**PASSAGE TO READ**

** Begin **

When the Pittsburgh Steelers host the Cincinnati Bengals, two of the league’s three sack leaders will be on the same field—though not at the same time, of course. Second-year outside linebacker T.J. Watt has two three-sack games under his belt this season, including during Sunday’s victory over the Atlanta Falcons for the Steelers. Veteran and All-Pro defensive tackle Geno Atkins also has six sacks on the year for the home team.

For those wondering, Watt’s brother, J.J. Watt, is the other defender who shares in the sack lead through the first five games of the season.

Atkins has had at least one sack in four of the Bengals’ first five games, coming off a two-sack showing against the Miami Dolphins. The ninth-year veteran is on pace to set a new career-high in sacks, which currently stands at 12 and a half, recorded during his 2012 campaign.

He has registered double-digit sacks twice in his career and is well on his way for doing so a third time, but he has also had nine sacks in each of the past two seasons. He could post at least nine sacks in four consecutive seasons if he gets three more this year. He has only had fewer than nine sacks during a healthy season one time since 2012.

If he continues on his torrid pace, he could, according to Geoff Hobson, set a record for the most sacks recorded by an interior defensive lineman in a single season in NFL history. With six sacks in five games, he would be on pace to record 19 in 2018, which would be one better than Minnesota Vikings defender Keith Millard hit in 1989.

Atkins did once have six sacks in the Bengals’ first five games during the 2012 season when he set his current career-high sack total. But he would only go on to register another six and a half—in and itself a good number for an interior defensive lineman—over the final 11 games.

** End **

**TO BE DONE**
A – Answer these questions from the passage on the sack leaders:
(i) Against which team did T.J. Watt record three sacks on Sunday?
(ii) What is Geno Atkins's current career-high in sacks, and in which season did he record it?
(iii) Which defender, and in what year, set the mark that Atkins could surpass by one?
B – According to the passage on the sack leaders, why could Atkins set a record for interior defensive linemen?
C – Reproduce the passage on the sack leaders word for word from "Atkins has had" to "time since 2012.".
Rely solely on the passage on the sack leaders.

**SOURCE DATA**
** Begin **

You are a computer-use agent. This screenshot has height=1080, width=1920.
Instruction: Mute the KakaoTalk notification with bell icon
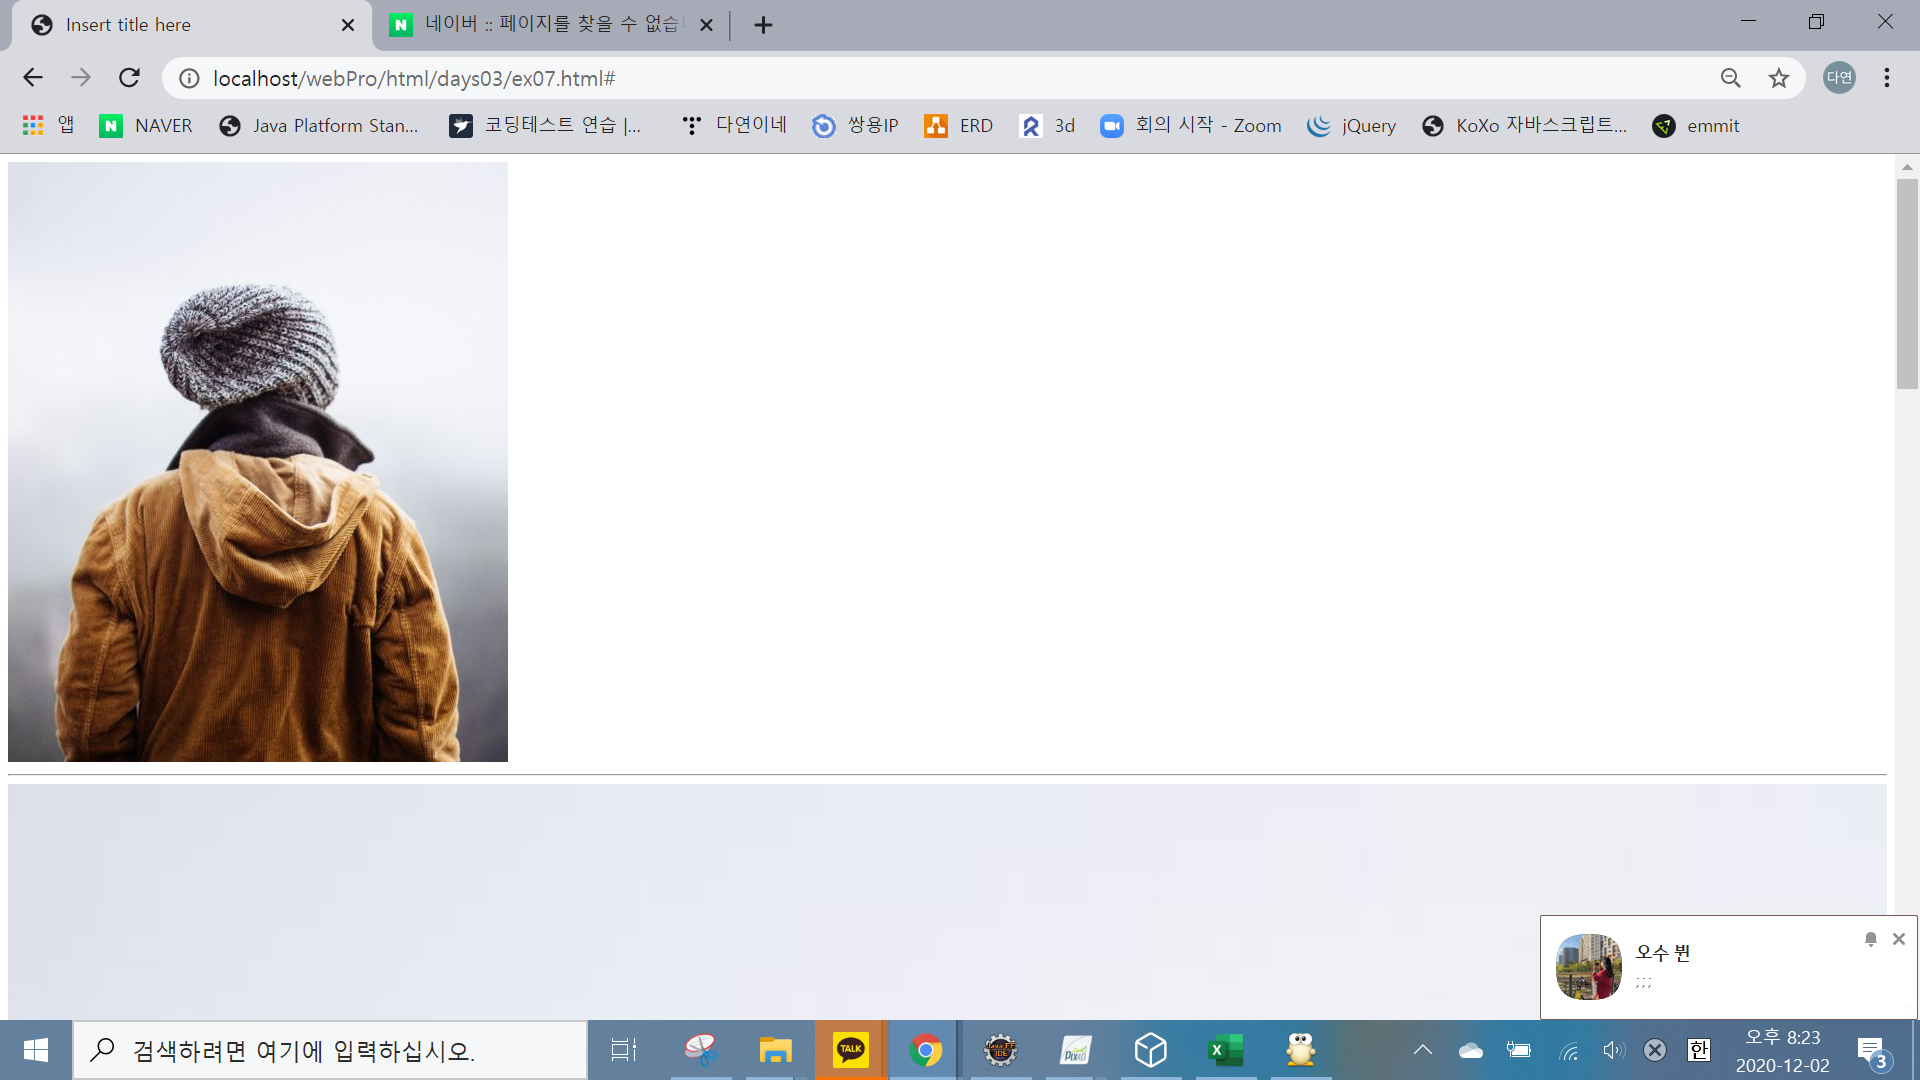1870,939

** End **

**SOLVED TASKS**
A –
(i) The Atlanta Falcons.
(ii) Twelve and a half sacks, in his 2012 campaign.
(iii) Keith Millard of the Minnesota Vikings, in 1989.

B – With six sacks in five games, Atkins is on pace to record 19 sacks in 2018. That total would be one more than Keith Millard's 1989 mark, which would make it the most sacks by an interior defensive lineman in a single NFL season.

C –
Atkins has had at least one sack in four of the Bengals’ first five games, coming off a two-sack showing against the Miami Dolphins. The ninth-year veteran is on pace to set a new career-high in sacks, which currently stands at 12 and a half, recorded during his 2012 campaign.

He has registered double-digit sacks twice in his career and is well on his way for doing so a third time, but he has also had nine sacks in each of the past two seasons. He could post at least nine sacks in four consecutive seasons if he gets three more this year. He has only had fewer than nine sacks during a healthy season one time since 2012.